Art as Book or Book as Art

Art as Book or Book as Art

This article appeared in State of the Art, 1998. Author: Noreen Grahame

3rd artists’ books + multiples fair brisbane

Madonna Staunton, Untitled, 1996, recycled wood and Chinese woodcut, worked with crayon, paint and letraset, unique, 14.5 x 11.5 x 6.0 cm. Collection: Centre for the Artist Book, Brisbane.

The changing social and political climate of the 1960s and the early 1970s provoked the birth of the modern artists’ books movement. Many current commentators writing of this period maintain that artists wished to bypass the gallery system, to democratise art, and that the book became the most appropriate vehicle. But the former librarian at the Museum of Modern Art, New York, Clive Phillpot, writes, “What seems to have escaped the notice of such (uncritical commentators) was that many of the pamphlets of the sixties and early seventies were published by galleries.” He asks, “Were the galleries trying to circumvent themselves?” And adds, “John Baldessari’s observation that artists’ books were a kind of cheap line from the dealers was only too true of many of these publications. But if they were relatively cheap to purchase, they were not so cheap to publish.”[i] Nevertheless, technological advances in printing and the advent of the photocopier made it possible for artists to self publish, and whether it was being published by the artists themselves or by their galleries, we now had a ‘new’ book.
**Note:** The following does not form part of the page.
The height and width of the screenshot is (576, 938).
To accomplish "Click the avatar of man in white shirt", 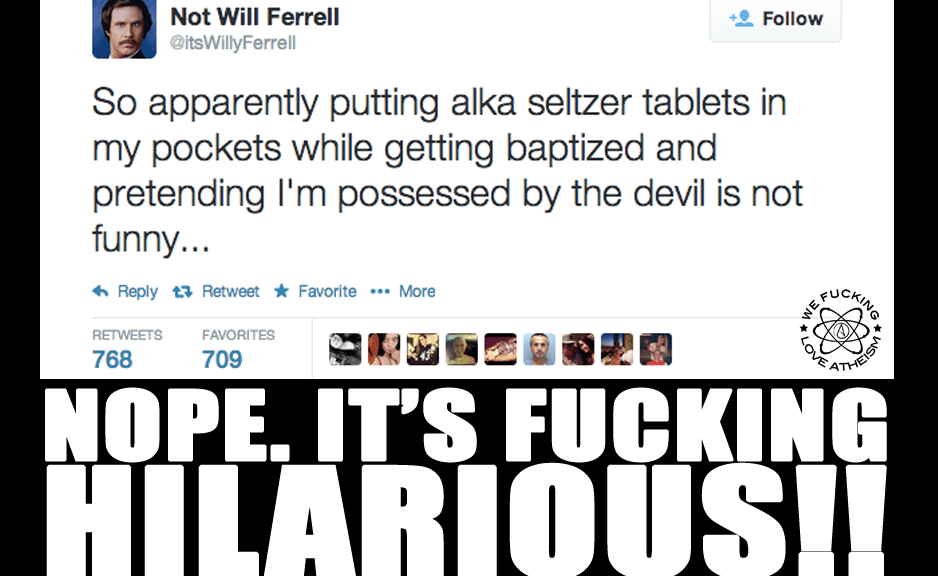I will tap(539, 348).
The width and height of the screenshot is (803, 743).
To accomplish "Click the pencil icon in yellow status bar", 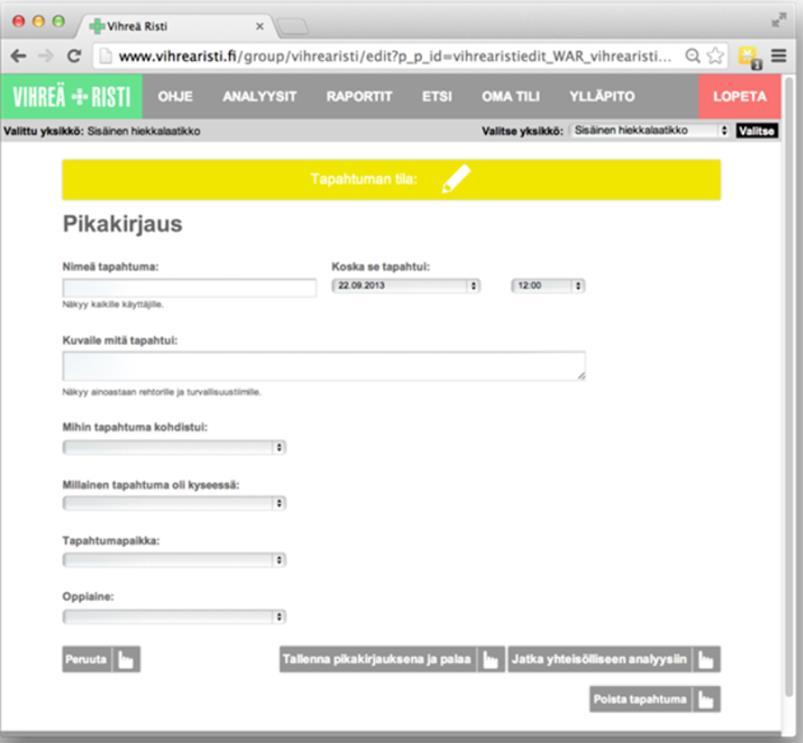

This new book was not a painting nor was it a sculpture, but it was no longer just a book. The book had become a new art form, and new definitions had to be found to describe it. The term ‘artists’ books’ derives from the French livres d’ artistes, those deluxe limited edition books usually illustrated by renowned painters in collaboration with writers. It is not clear when the term ‘artists’ books’ was first use to include those cheap, unlimited editions, but Clive Phillpot dates its first usage in this context to the 1973 exhibition titled ‘Artists’ Books’ at Moore College of Art in Philadelphia. This exhibition included deluxe limited edition livres d’artistes as well as the cheaper unlimited editions, and the exhibition title came to denote the modest artists’ publications and was employed in this context, again according to Clive Phillpot, for some fifteen years.

Until this time the relationship between visual art and the book was clear.  The book was a receptacle for art history. Ulises Carrión who established an artists’ books space in Amsterdam in the early 1970s wrote, ‘In order to read the old art, knowing the alphabet is enough. In order to read the new art, one must apprehend the book as a structure, identifying its elements and understanding their function.’[ii] Artists began experimenting with the book format, with the shape and the size of the book.  The artist’s book itself was becoming many things. It was a book but could also be an object.  In ‘Six Years: The dematerialization of the art object from 1966 to 1972′[iii] there is a report on Clement Greenberg’s  Art & Culture, published in America in the early 1960s. It had found its way into the library of the St. Martins School of Art, London, and in August, 1966, John Latham, a part-time lecturer at St. Martins, taking exception to its influence on students and to its title, borrowed it from the library. He invited artists, students and critics to an event called ‘STILL & CHEW’.

On arrival they were asked to take a page from ‘Art & Culture’ chew it and spit the product into a flask. With some selective choosing around a third of the book ended up in the flask to which was added sulphuric acid, a neutralizer and yeast.  ‘Art & Culture’ bubbled away for almost a year until Latham received a postcard marked VERY URGENT, requesting the return of the book as it was wanted urgently by a student.

‘Art & Culture’ was distilled, bottled, labelled and returned in its new guise. It took some time to convince the librarian that this was indeed Greenberg’s ‘Art & Culture’, and the next day the principal of St. Martins wrote to Latham saying he was unable to invite him to do any more teaching.

How does one classify Latham’s ‘Art & Culture’? Is it an altered book, a book object, an anti-book, a project book, or just a book?

Noreen Grahame

grahame galleries + editions, Brisbane
March 1998

Madonna Staunton, Untitled, 1996, recycled wood and Chinese woodcut, worked with crayon, paint and letraset, unique, 14.5 x 11.5 x 6.0 cm. Collection: Centre for the Artist Book, Brisbane.


[i] Phillpot, Clive 1994, Booktreck: The Next Frontier in 1st ArtistBook International, Ist ArtistBook International, Paris 1994.

[ii] Carrión, Ulises 1975, The New Art of Making Books in Plural no 41, Mexico.

[iii] Lppard, Lucy R ed. 1973, Six Years: The dematerialization of the art object, Studio Vista, London.